A 1.420 giorni dal suo insediamento a Palazzo Chigi, Giorgia Meloni traccia il bilancio del proprio governo in una lunga conversazione con il Foglio. Piuttosto che limitarsi però a un mero consuntivo amministrativo, la premier sceglie di dettare una precisa linea strategica: accreditarsi come figura di garanzia sul piano internazionale, inviare un messaggio chiaro agli alleati sulle scelte estere e presentare una lettura dei successi economici che lascia sullo sfondo i nodi ancora irrisolti del Paese.

L'intransigenza sull'Ucraina: principio invalicabile o messaggio agli alleati?

L'asse principale della conversazione riguarda la politica estera. La presidente del Consiglio fissa una soglia apparentemente invalicabile: nessuna futura intesa con forze politiche che non sostengano la causa di Kiev. Una presa di posizione forte, pensata per rassicurare i partner occidentali sull'affidabilità dell'Italia, ma che sembra parlare soprattutto alla politica interna. Più che un attacco alle opposizioni, la stoccata sembra infatti indirizzata direttamente all'alleato Matteo Salvini. Con una Lega da sempre scettica sul riarmo e sulle nuove forniture militari, elevare l'atlantismo a regola d'ingaggio significa mettere paletti precisi alla maggioranza, usando il principio del "patriottismo" per gestire i veri rapporti di forza dentro il governo.

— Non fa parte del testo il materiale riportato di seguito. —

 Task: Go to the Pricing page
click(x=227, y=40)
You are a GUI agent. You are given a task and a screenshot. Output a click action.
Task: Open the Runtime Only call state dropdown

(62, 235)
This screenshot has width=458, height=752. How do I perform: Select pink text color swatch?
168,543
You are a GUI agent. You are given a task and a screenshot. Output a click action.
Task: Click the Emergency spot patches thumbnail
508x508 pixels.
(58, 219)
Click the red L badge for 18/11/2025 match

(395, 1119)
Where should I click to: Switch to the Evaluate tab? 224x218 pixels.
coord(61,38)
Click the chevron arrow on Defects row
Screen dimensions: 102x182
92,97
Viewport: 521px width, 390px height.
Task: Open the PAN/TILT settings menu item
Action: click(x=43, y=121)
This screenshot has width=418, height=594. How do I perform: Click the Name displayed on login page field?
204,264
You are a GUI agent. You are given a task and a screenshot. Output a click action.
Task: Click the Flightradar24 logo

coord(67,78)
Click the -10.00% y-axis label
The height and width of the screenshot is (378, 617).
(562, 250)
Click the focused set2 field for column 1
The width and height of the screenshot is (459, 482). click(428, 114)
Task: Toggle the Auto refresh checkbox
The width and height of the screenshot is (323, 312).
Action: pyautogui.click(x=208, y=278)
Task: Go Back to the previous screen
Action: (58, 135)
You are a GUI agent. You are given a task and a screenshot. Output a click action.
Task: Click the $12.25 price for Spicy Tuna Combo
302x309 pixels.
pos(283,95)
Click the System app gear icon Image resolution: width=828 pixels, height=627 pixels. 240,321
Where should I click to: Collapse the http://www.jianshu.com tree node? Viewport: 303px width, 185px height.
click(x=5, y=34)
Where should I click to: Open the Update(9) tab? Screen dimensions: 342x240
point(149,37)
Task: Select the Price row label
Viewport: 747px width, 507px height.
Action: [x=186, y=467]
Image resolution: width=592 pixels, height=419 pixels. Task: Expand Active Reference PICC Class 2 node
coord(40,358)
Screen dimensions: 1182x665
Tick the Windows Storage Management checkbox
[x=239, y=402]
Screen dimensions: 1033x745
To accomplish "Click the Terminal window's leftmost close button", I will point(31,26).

Il no al modello Draghi e la legittimazione della destra tedesca

Se sul fronte del conflitto ucraino la premier sposa l'ortodossia atlantica, sulla governance dell'Unione Europea la distanza dai vertici continentali resta profonda. Meloni boccia l'ipotesi di un'integrazione di stampo federale caldeggiata da Mario Draghi, rifiutando l'idea di superare il diritto di veto o l'unanimità sui dossier strategici. La visione difesa da Palazzo Chigi resta quella di un'Europa "confederale", fondata sulla tutela delle sovranità nazionali e su collaborazioni circoscritte.

Sul piano dell'analisi elettorale europea, il giudizio espresso sui successi di AfD in Germania segna un altro punto di rottura. Respingendo l'efficacia dei "cordoni sanitari" finora opposti dall'establishment continentale contro la destra radicale, la premier sostiene la necessità di dare risposta alle istanze di quell'elettorato (sicurezza, contrasto all'immigrazione e tutela identitaria), indicando il modello italiano come alternativa. Una posizione che punta a sdoganare le spinte conservatrici attraverso la leva dell'ascolto popolare, omettendo tuttavia come le ricette italiane sulla gestione dei flussi abbiano finora registrato forti rilievi di legittimità giuridica e complesse difficoltà applicative (a partire dal "Protocollo Albania", segnato dai rilievi dei tribunali e della Corte di Giustizia UE sulla nozione di "paesi sicuri" e sulla tutela della libertà personale).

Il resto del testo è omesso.